C呼吸器系の異常:有名のTonkin の仮説は口腔に対して比較的大きな舌を有する乳幼児がREM睡眠時に筋緊張が低下すると舌が後方に沈下し、同時に上気道の開放性を保っている他の筋も弛緩しているため上気道狭窄をきたすとする説である。

D慢性低酸素症説(Nayaeのchronic hypoxia theory):肺動脈血管壁が厚いことを始めとした病理所見からSIDSの背景には慢性低酸素症の状態があるという考えが広く受け入れられてきたが、現在はそれに捕われすぎたと反省されている。

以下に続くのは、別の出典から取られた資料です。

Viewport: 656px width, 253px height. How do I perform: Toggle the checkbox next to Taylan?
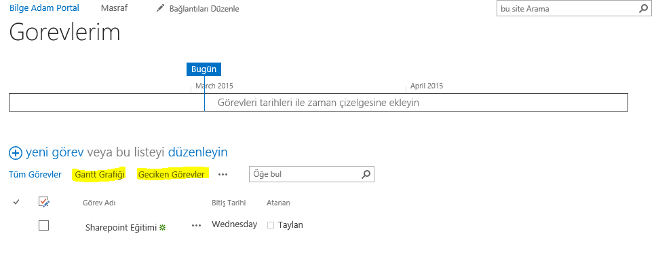(x=271, y=225)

E睡眠時無呼吸(sleep apnea):慢性低酸素症の原因として睡眠中の無呼吸および低換気状態が考えられてきたが、睡眠時無呼吸そのものがSIDSの中心病態であると考えられるようになり、睡眠時無呼吸を引き起こす病態としてセロトニンなどの異常や次に述べる覚醒反応の異常と同様に呼吸中枢を与る脳幹機能の微細な異常が挙げられている。

F覚醒反応(arousal response)の異常:ポリグラフなどによる研究から睡眠時無呼吸そのものに因われすぎていたことへの反省が起こり、むしろ無呼吸からの自己回復の機能である覚醒反応(arousal response)の低下がSIDSの中心病態であると考えられるに至っている。

G脳幹部の呼吸中枢異常:SIDSの基本病態と考えられる睡眠時無呼吸からの覚醒反応の遅延のより基本的な原因の説明として、脳幹部の呼吸中枢における神経病理学的および神経生理学的の異常が研究されて、自律神経系の異常の関与が示唆されている。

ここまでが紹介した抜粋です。